The phrase "swift boat" describes a Vietnam-era patrol boat, but it is increasingly being used to describe the political tactic of using a concentrated media effort to discredit a person or idea.
The phrase developed out of the 2004 U.S. presidential election, when a group called "Swift Boat Veterans for Truth" attempted to suggest that Democratic candidate John Kerry lied in order to earn two Purple Hearts and a Bronze Star during the Vietnam War. The group, as it turns out, was funded primarily by people who also frequently donated millions of dollars to the Republican party. Swift Boat Veterans for Truth was formed for the sole purpose of discrediting Kerry's Vietnam War service and has not been heard from since the end of the election.

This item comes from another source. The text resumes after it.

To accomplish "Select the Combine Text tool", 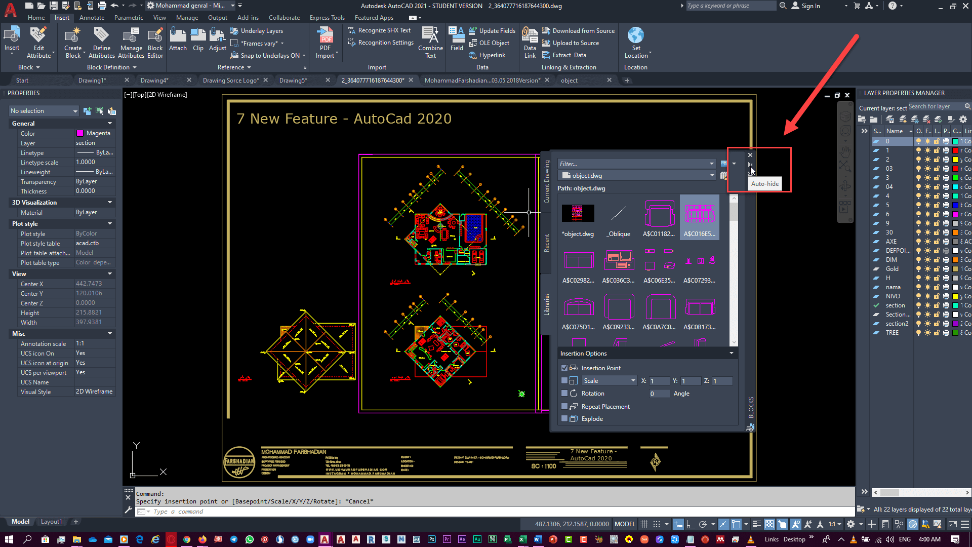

From Wired magazine: "Phrases like 'junk science' and 'sound science' are creations of the right in its effort to 'swift boat' research it doesn't like."
An acronym which stands for "Slams Elbow Down, Hand Extended." The elbow is placed forcefully on a tabletop or other surface at a thirty-five degree angle or greater, and the forearm is extended at an angle of no greater than thirty-five degrees with the hand pointing forward, parallel with the tabletop. A SEDHE is used in conversation or debate to emphasize a point or to direct conversation to a particular person. The degree of force of the SEDHE is directly proportional to the importance of the subject.
"George gave Raúl a SEDHE to emphasize his point about preserving endangered snails."